Maximum Width of Binary Tree

Problem Link

Maximum Width of Binary Tree – LeetCode

Problem: Maximum Width of Binary Tree

Problem Statement

Given the root of a binary tree, return the maximum width of the given tree.

The maximum width of a tree is the maximum width among all levels.

The width of one level is defined as:

The length between the leftmost and rightmost non-null nodes at that level,
including any null nodes in between.

It is guaranteed that the answer will be in the range of a 32-bit signed integer.

Examples

Example 1:

Input: 
        1
       / \
      3   2
     /     \
    5       9
   /         \
  6           7

Output: 8
Explanation: The maximum width is between nodes 6 and 7.

Example 2:

Input: 
       1
      /
     3
    /
   5

Output: 1

Constraints

The number of nodes in the tree is in the range [1, 3000].
-100 <= Node.val <= 100

Intuition

We need to measure the width of each level as if the tree were a complete binary tree.

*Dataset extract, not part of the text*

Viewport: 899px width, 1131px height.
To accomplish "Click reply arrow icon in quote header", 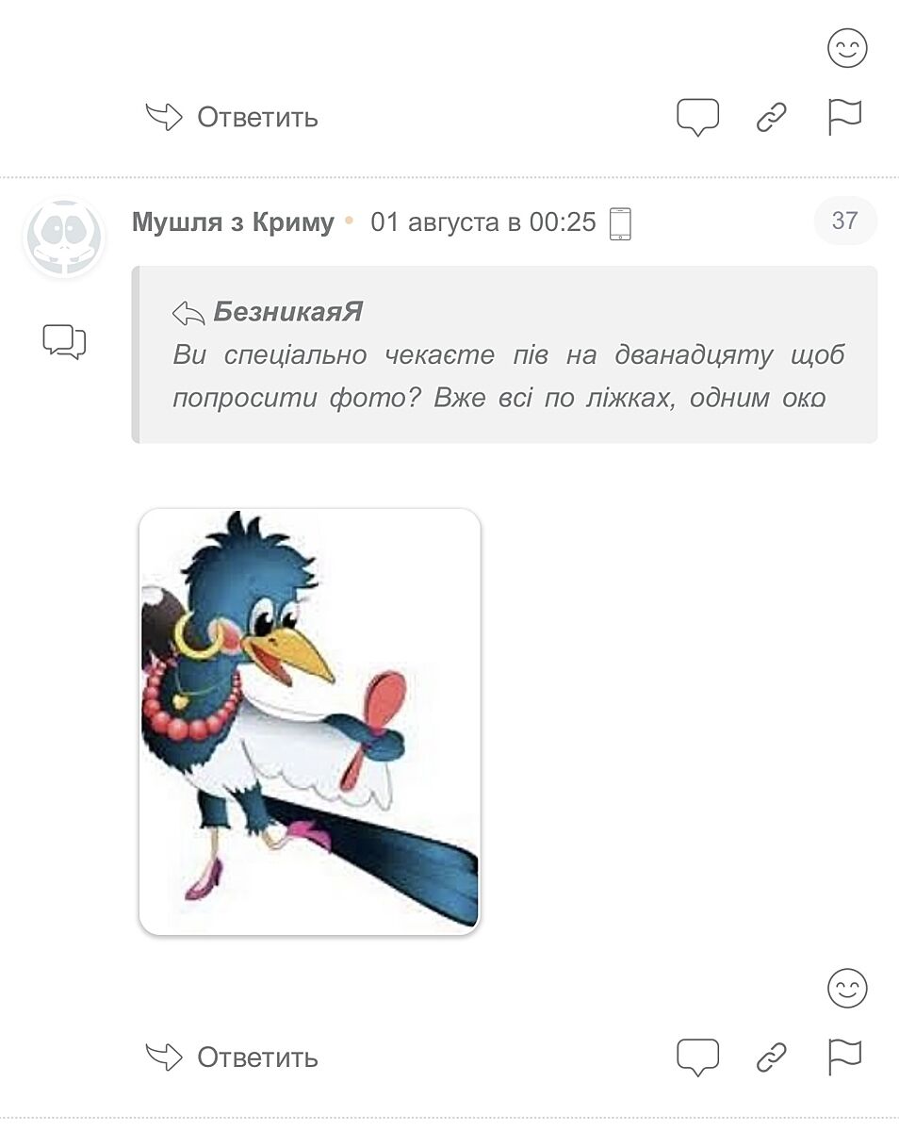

To achieve that:

Track the index of each node as if it were part of a full tree:
- Left child → 2 * index
- Right child → 2 * index + 1
For each level:
- Store the first and last indices
- Calculate width = last_index - first_index + 1

Approach

Use level-order traversal (BFS) using a Queue.
In the queue, store pairs of (node, index):
- Start indexing from 0 for the root.
For each level:
- Note the index of the first and last node.
- Compute width = last - first + 1.
- Update maximum width.
Return the maximum width found.

Code (Java)

class Solution {
    public int widthOfBinaryTree(TreeNode root) {
        if (root == null) return 0;

        int maxWidth = 0;
        Queue<Pair<TreeNode, Integer>> q = new LinkedList<>();
        q.offer(new Pair<>(root, 0));

        while (!q.isEmpty()) {
            int size = q.size();
            int min = q.peek().getValue(); // minimum index at current level

            int first = 0, last = 0;

            for (int i = 0; i < size; i++) {
                Pair<TreeNode, Integer> pair = q.poll();
                TreeNode node = pair.getKey();
                int index = pair.getValue() - min; // normalize to avoid overflow

                if (i == 0) first = index;
                if (i == size - 1) last = index;

                if (node.left != null)
                    q.offer(new Pair<>(node.left, 2 * index));
                if (node.right != null)
                    q.offer(new Pair<>(node.right, 2 * index + 1));
            }

            maxWidth = Math.max(maxWidth, last - first + 1);
        }

        return maxWidth;
    }
}

Time and Space Complexity

Time Complexity: O(N)
Each node is visited once in the level-order traversal.
Space Complexity: O(N)
At most, all nodes at the widest level are stored in the queue.

Dry Run

Input Tree:

        1
       / \
      3   2
     /     \
    5       9
   /         \
  6           7

Indexing:

Root at index 0
Level 1: 3 (index 0), 2 (index 1)
Level 2: 5 (index 0), null, null, 9 (index 3)
Level 3: 6 (index 0), ..., 7 (index 7)

Max width: 7 - 0 + 1 = 8

Conclusion

This problem cleverly uses complete binary tree indexing to compute true width.
It’s a great example of combining BFS with positional tracking.
Ensure index normalization to prevent overflow in deep trees.